1. Should I run carbon and GFO in seprate reactors, do I really need to run them in a reactor?

2. I have Sicce Syncra Silent 3000 pump. I was planning on having a manifold tee'd off the return to run the reactors and the refugium. I was thinking of having 3 outs, 2 for reactors and one for fuge. Would it be a bad idea to run only 2 outs for the reactors and have them put water into the fuge, getting rid of the third?

i'm just wondering if my pump will be able to keep up.

Thoughts?


----------



## arturo (Jun 29, 2014)

http://www.reefcentral.com/index.php/head-loss-calculator

have you used this calculator before? I think its pretty helpful for figuring out if your pump will keep up.

As far as carbon and gfo, it is better to have them in their own reactors to keep them from breaking down faster <- dont quote me on that though, i think i heard that from a BRS video


----------



## ruckuss (Jan 11, 2015)

arturo said:


> http://www.reefcentral.com/index.php/head-loss-calculator
> 
> have you used this calculator before? I think its pretty helpful for figuring out if your pump will keep up.
> 
> As far as carbon and gfo, it is better to have them in their own reactors to keep them from breaking down faster <- dont quote me on that though, i think i heard that from a BRS video


Yes, I have read the same things about running both media in one reactor, but, would like to see if there are some doing it here for first hand experience.


----------



## fesso clown (Nov 15, 2011)

Carbon and GFO require different flow rates and deplete their effectiveness at different rates. Separate reactors with adjustable flow to each is ideal. 
My guess us that you will have enough flow from your return to run the 2 reactors plus feed your fuge.


----------



## arturo (Jun 29, 2014)

Since I'm planning my plumbing too, I'm also wondering about feeding the fuge with reactors. Would it not be better to have the water a little bit dirty (not from a reactor) feed the fuge? Or is the difference negligible?


----------



## sig (Dec 13, 2010)

arturo said:


> Since I'm planning my plumbing too, I'm also wondering about feeding the fuge with reactors. Would it not be better to have the water a little bit dirty (not from a reactor) feed the fuge? Or is the difference negligible?

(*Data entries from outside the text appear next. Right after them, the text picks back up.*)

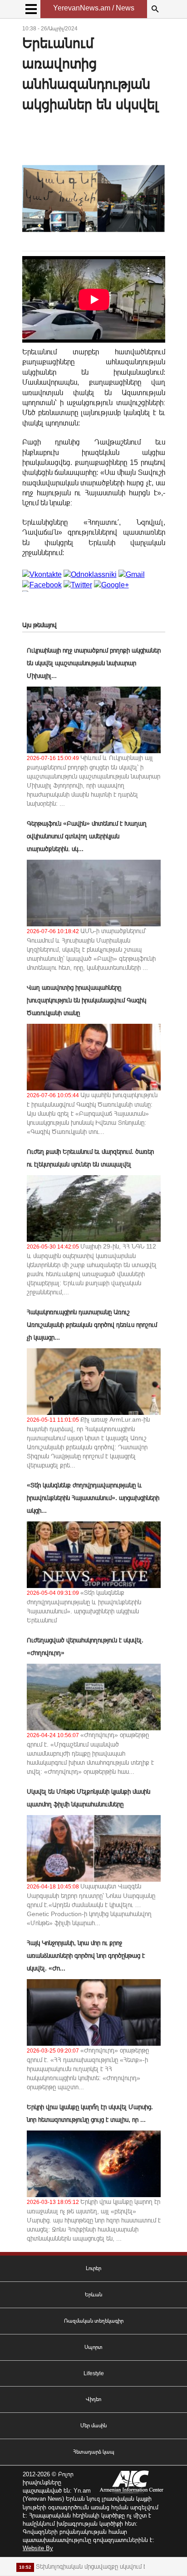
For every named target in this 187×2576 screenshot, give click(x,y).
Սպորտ (93, 2347)
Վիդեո (93, 2399)
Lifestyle (94, 2373)
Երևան (93, 2294)
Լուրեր (93, 2268)
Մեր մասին (93, 2425)
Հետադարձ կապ (93, 2452)
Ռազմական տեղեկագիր (93, 2321)
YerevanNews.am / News (93, 8)
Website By (38, 2548)
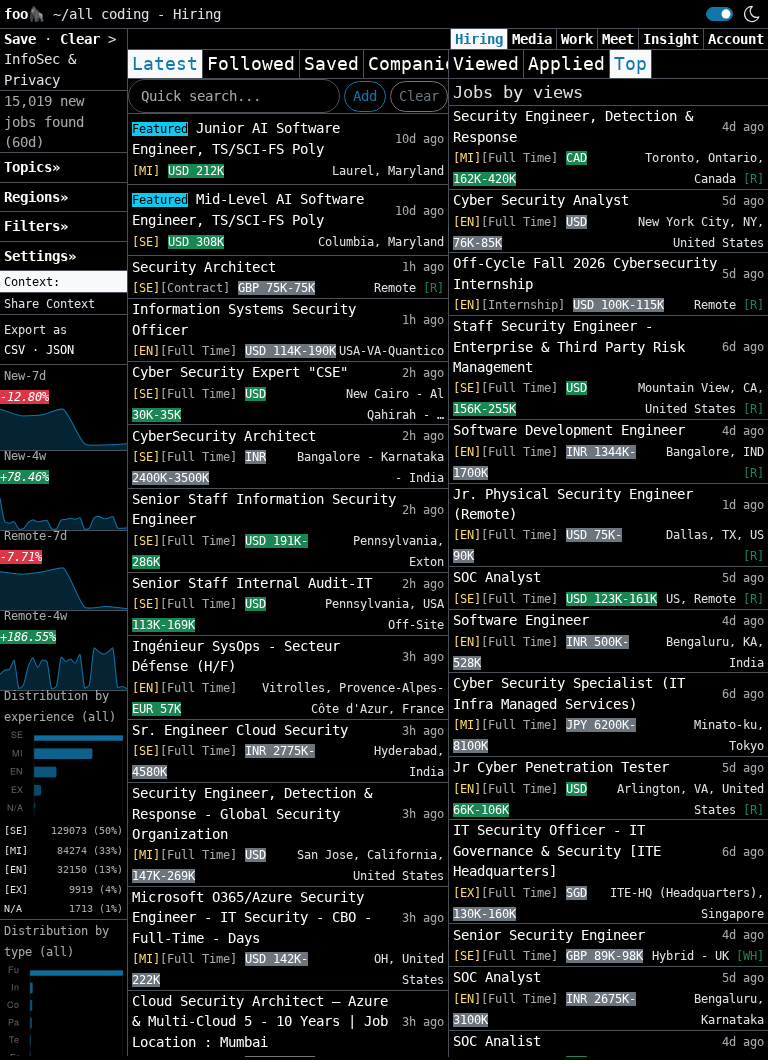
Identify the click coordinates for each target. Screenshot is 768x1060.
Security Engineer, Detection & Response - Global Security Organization (252, 813)
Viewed (486, 64)
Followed (251, 64)
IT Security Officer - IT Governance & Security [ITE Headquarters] (557, 850)
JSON (60, 350)
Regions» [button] (36, 197)
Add (365, 96)
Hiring (479, 39)
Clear (419, 96)
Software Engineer (521, 620)
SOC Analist (497, 1041)
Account (736, 39)
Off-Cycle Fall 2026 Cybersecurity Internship (585, 273)
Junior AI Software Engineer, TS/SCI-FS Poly (236, 138)
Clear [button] (84, 39)
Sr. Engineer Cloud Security (240, 730)
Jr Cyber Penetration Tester (561, 767)
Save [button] (24, 39)
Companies (417, 64)
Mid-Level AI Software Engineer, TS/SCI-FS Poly (248, 209)
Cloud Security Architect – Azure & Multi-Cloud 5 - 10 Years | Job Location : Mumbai (260, 1021)
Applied (566, 64)
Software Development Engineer (569, 430)
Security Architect (204, 267)
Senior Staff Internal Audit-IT (252, 583)
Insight (671, 39)
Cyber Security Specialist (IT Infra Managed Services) (569, 693)
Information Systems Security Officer (244, 319)
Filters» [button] (36, 226)
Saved (331, 64)
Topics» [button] (32, 167)
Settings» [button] (40, 256)
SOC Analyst (497, 577)
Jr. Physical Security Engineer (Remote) (573, 504)
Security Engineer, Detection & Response (573, 126)
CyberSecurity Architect (224, 436)
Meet (618, 39)
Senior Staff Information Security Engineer (264, 509)
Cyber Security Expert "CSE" (240, 372)
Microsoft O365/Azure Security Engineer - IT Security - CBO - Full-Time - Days (252, 917)
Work (577, 39)
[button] (63, 282)
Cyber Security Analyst (541, 200)
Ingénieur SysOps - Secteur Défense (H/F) (236, 656)
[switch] (719, 14)
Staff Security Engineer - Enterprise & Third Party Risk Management (569, 346)
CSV (14, 350)
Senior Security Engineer (549, 935)
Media (532, 39)
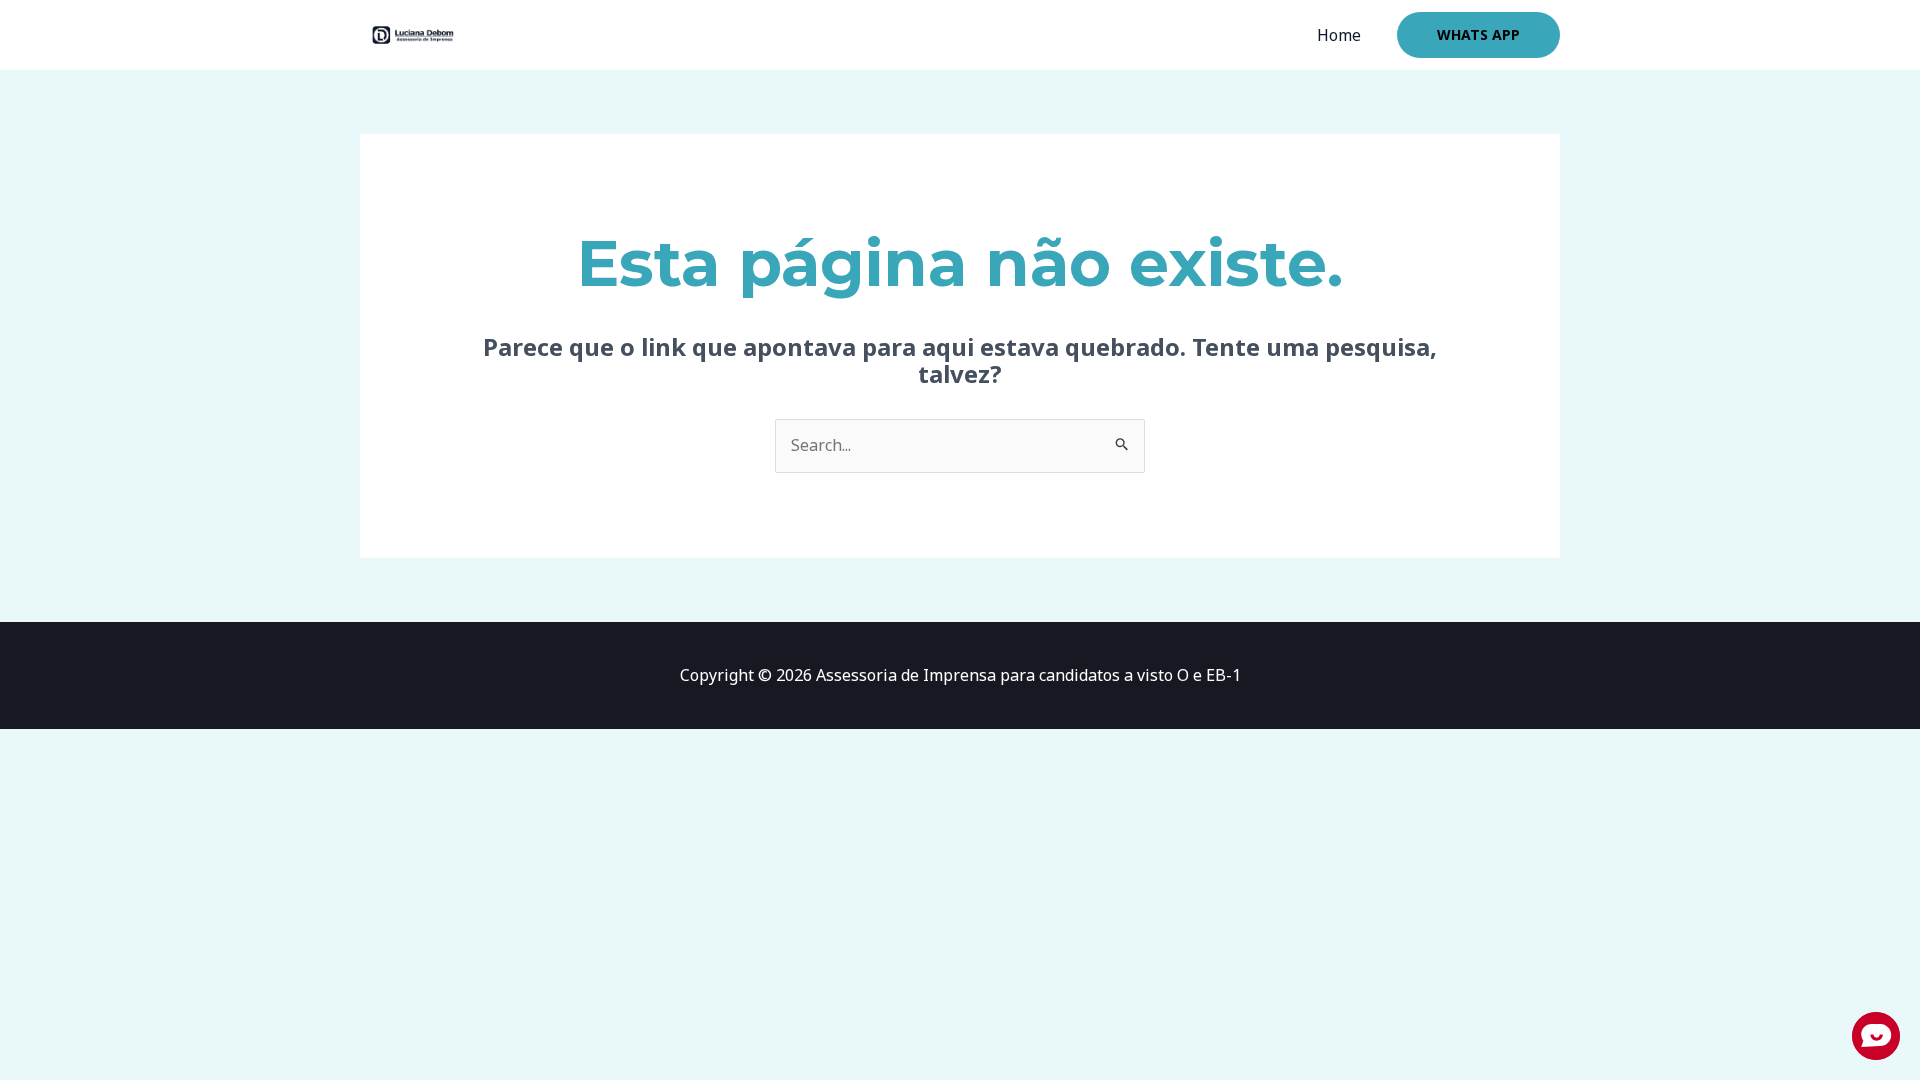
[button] (1478, 35)
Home (1339, 35)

here is the secret - your tank could be in the perfect shape even without fuge.

If not set up properly fuge will became waste storage

*100% free webcam site! | Awesome chicks and it is absolutely free! | Watch free live sex cam - easy as 1-2-3*


----------



## ruckuss (Jan 11, 2015)

arturo said:


> Since I'm planning my plumbing too, I'm also wondering about feeding the fuge with reactors. Would it not be better to have the water a little bit dirty (not from a reactor) feed the fuge? Or is the difference negligible?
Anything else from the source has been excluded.